Budget expects nominal GDP growth of 10% in 2020-21, followed by 12.6% and 12.8% in 2021-22 and 2022-23
Nirmala Sitharaman in New Delhi on Saturday.

TT Bureau   |   New Delhi   |   Published 04.02.20, 07:15 PM

Moody’s Investors Service on Tuesday said economic growth projections made by finance minister Nirmala Sitharaman in her budget for 2020-21 appear ambitious given the structural and cyclical challenges facing the Indian economy.

The budget expects nominal GDP growth of 10 per cent in 2020-21, followed by 12.6 per cent and 12.8 per cent in


2021-22 and 2022-23, respectively. But, Moody’s saw GDP growth rising to around 8.7 per cent in the next financial year beginning April 1 from about 7.5 per cent in the current fiscal.

Stating that the growth outlook will remain weak, it has put real GDP growth during the current fiscal at 4.9 per cent, slightly below the government’s forecast of 5 per cent.
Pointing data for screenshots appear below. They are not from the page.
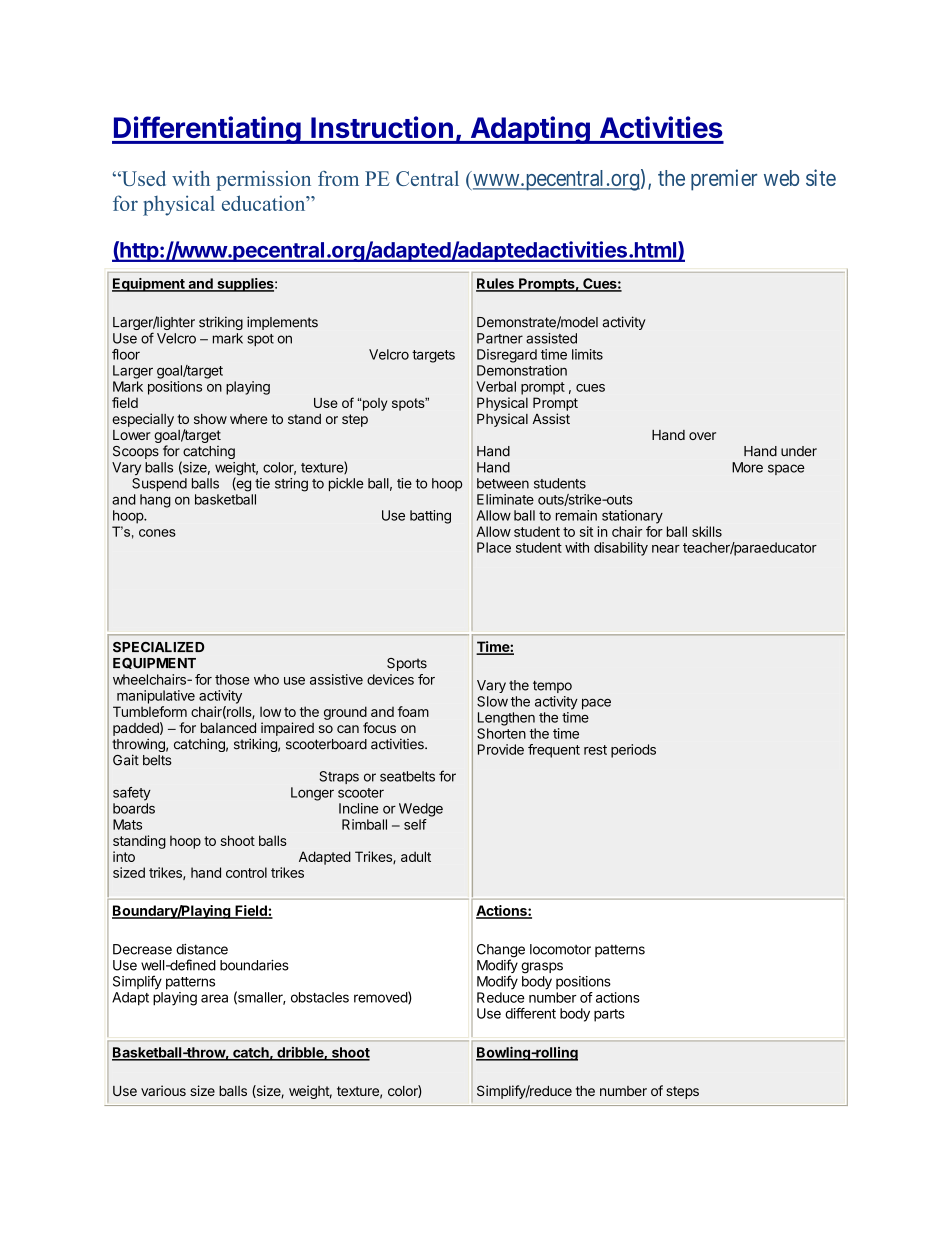 The width and height of the image is (952, 1233). What do you see at coordinates (724, 180) in the image?
I see `premier` at bounding box center [724, 180].
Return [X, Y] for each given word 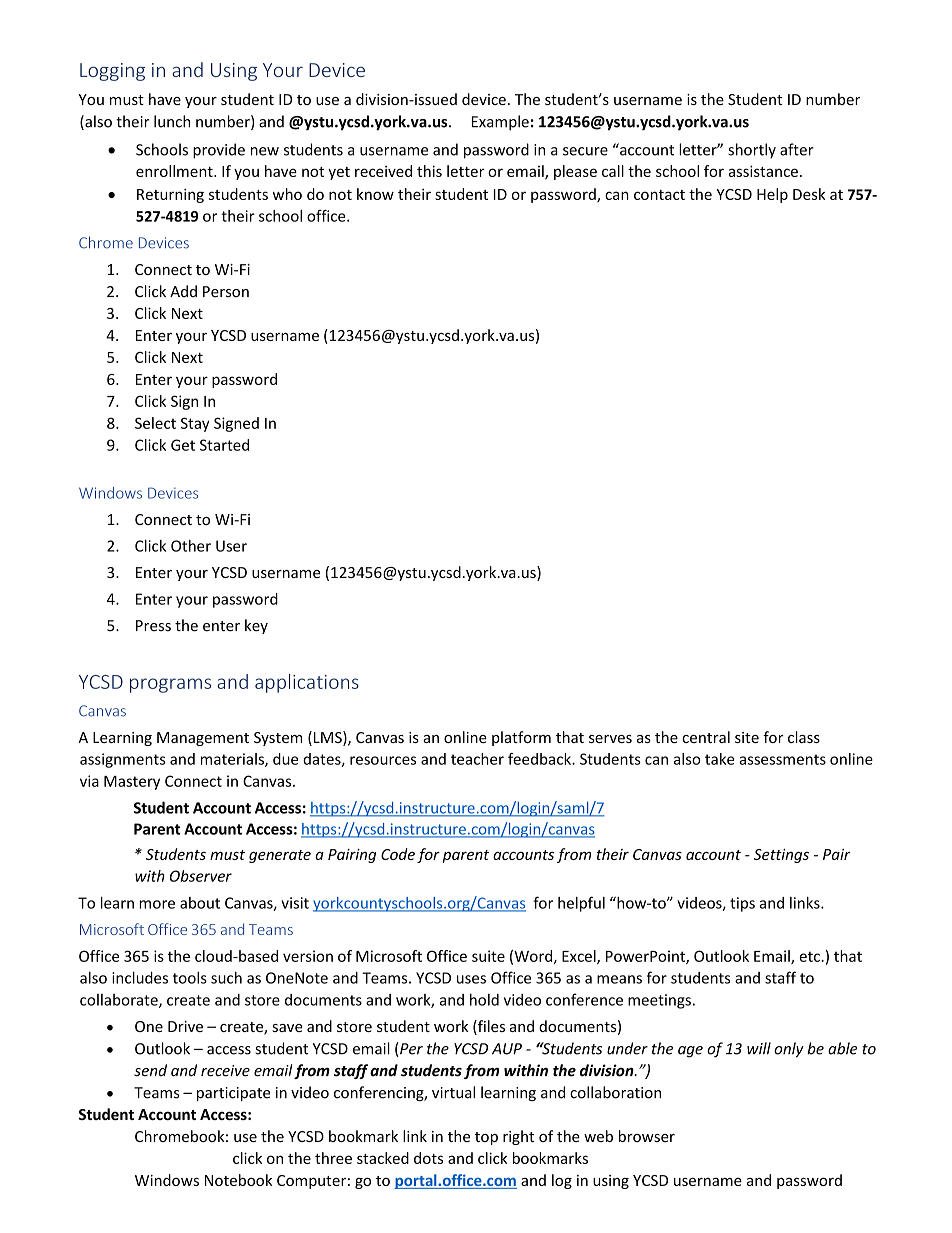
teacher [477, 759]
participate [233, 1094]
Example [500, 123]
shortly [752, 151]
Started [224, 445]
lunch [172, 121]
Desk [809, 194]
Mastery [132, 783]
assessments [782, 759]
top [486, 1138]
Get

For the next fiscal, it estimated real GDP growth of 5.5 per cent, lower than 6-6.5 per cent projected by the government’s Economic Survey.

“Growth has remained relatively weak as a prolonged deleveraging cycle and ongoing stress among non-banking financial institutions, which has constrained the financial system’s overall provision of credit, weigh on consumption and investment,” Moody’s said.

For the next fiscal, it lowered real GDP growth forecasts to 5.5 per cent from 6.3 per cent in the previous estimate. And for the following fiscal, it put the real GDP growth at 6 per cent from 6.7 per cent projected earlier.

“The significant slowdown in financial sector credit growth from NBFI liquidity constraints and asset quality issues among public sector banks has exacerbated prolonged weakness in private investment and a material decline in consumption, due in part to financial stress among rural households and weak job creation,” Moody’s said.

The nominal GDP growth, it said, has also declined. Following 11.2 per cent expansion in 2018-19, the government had forecast 12 per cent nominal GDP growth in its July 2019 budget for the current fiscal.

However, according to the government’s first advance estimate of GDP last month, nominal GDP growth is likely to fall to a much lower rate of around 7.5 per cent for the whole of 2019-20.